CBSE NCERT Class VI (6th) | History Social Studies (Our Pasts-1) Unit Lesson : 3  From Gathering to Growing Food, Towards a Settled Life , CBSE NCERT Solved Question Answer, CBSE NCERT Solution, From Gathering to Growing Food, Towards a Settled Life : Chapter Summary.Q7. How was the life of the people who lived during Neolithic age different from those who lived in Paleolithic age?
By the time man entered Neolithic age, he left his nomadic life. Earlier he was hunter and food gatherer. During Neolithic age he started agriculture and herding.

Q8. Name the earliest domesticated animals?
Sheep and Goat were the earliest domesticated animals.

Q9. Name the earliest plants to be grown?
Earliest plants to be grown were Wheat and Barley.

Q10. List three important developments that occurred in Neolithic age? The three important developments of Neolithic age were as follows:
1.  Beginning of agricultural practices.
2.  Making of pottery.
3.  Invention of wheel.
4. Beginning of human settlements.

Q11. How can animals be termed as store house of the food?
Animals multiply naturally. Besides, if they are looked after carefully, they provide milk, which is an important source of food, and meat, whenever required. In other words, animals that are reared can be used as a ‘store’ of food.

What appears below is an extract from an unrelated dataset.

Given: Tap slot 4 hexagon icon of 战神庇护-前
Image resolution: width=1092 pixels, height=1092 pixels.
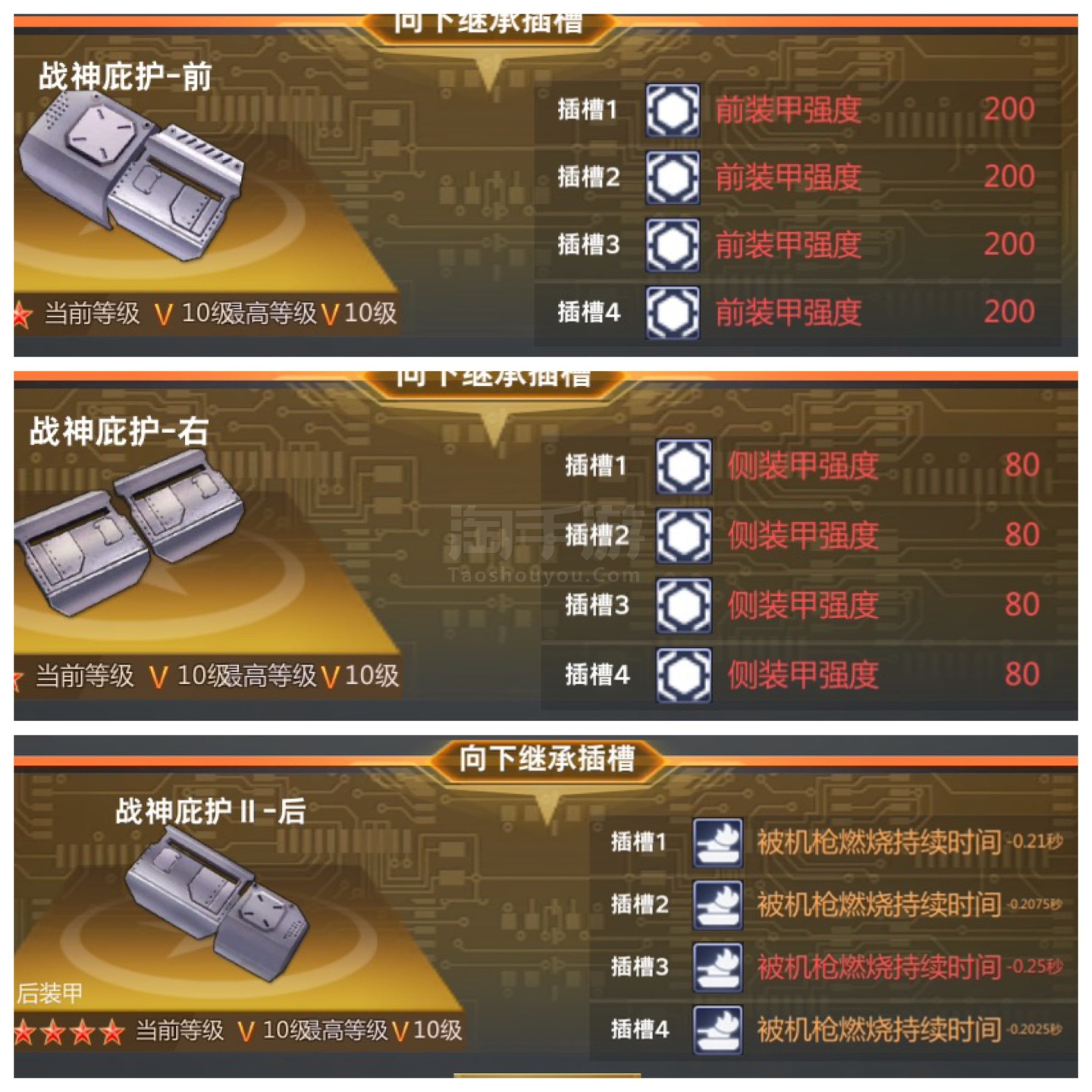Looking at the screenshot, I should [672, 312].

Q12. What were pit houses?
Archaeologists have found traces of huts or houses at some sites. For instance, in Burzahom (in present-day Kashmir) people built pit-houses, which were dug into the ground, with steps leading into them. These may have provided shelter in cold weather.

Q13. What are tribes? State some of the features of the tribal lives.
Usually two to three generations live together in small settlements or villages. Most families are related to one another and groups of such families form a tribe.
Members of a tribe follow occupations such as hunting, gathering, farming, herding and fishing.
Some men are regarded as leaders. They may be old and experienced, or young, brave warriors, or priests. Old women are respected for their wisdom and experience.
Tribes have rich and unique cultural traditions, including their own language, music, stories and paintings. They also have their own gods and goddesses.
Land, forests, grasslands and water are regarded as the wealth of the entire tribe, and everybody shares and uses these together. There are no sharp differences between the rich and the poor.

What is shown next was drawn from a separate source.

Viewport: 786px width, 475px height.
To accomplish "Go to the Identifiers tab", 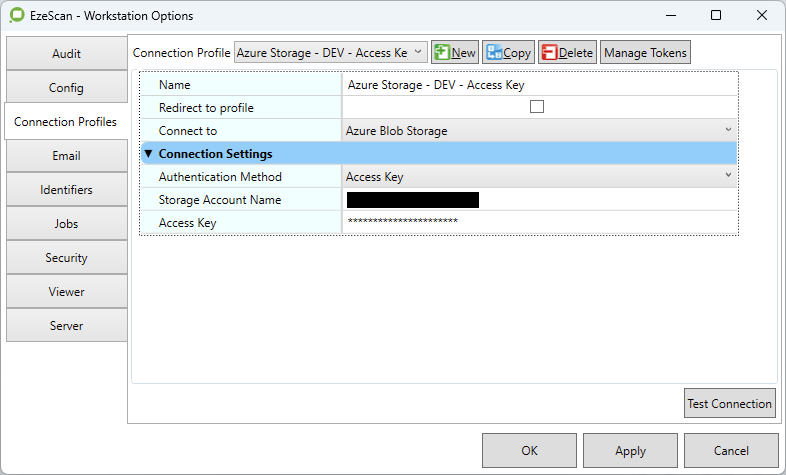I will pos(66,190).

Q14. What types of houses were found at Mehrgarh Neolithic site?
During excavation, square or rectangular houses were found. Each house had four or more compartments, some of which may have been used for storage.

Q15. Why do archaeologists think that many people who lived in Mehrgarh were hunters to start with and that herding became more important later?
Archaeologists who excavated the site found evidence of many kinds of animal bones from the earliest levels. These included bones of wild animals such as the deer and pig. In later levels, they found more bones of sheep and goat, and in still later levels, cattle bones are most common, suggesting that this was the animal that was generally kept by the people.

Q16. How can you say the people in Mehrgarh believed in life after death?
When people die, their relatives and friends generally pay respect to them. People look after them, perhaps in the belief that there is some form of life after death. Burial is one such arrangement.
Several burial sites have been found at Mehrgarh. In one instance, the dead person was buried with goats, which were probably meant to serve as food in the next world.

Q17. Write few lines on Daojali Hading.
·       This is a site on the hills near the Brahmaputra Valley, close to routes leading into China and Myanmar.
·        Here stone tools, including mortars and pestles, have been found. These indicate that people were probably growing grain and preparing food from it.
·        Other finds include jadeite, a stone that may have been brought from China. Also common are finds of tools made of fossil wood (ancient wood that has hardened into stone), and pottery.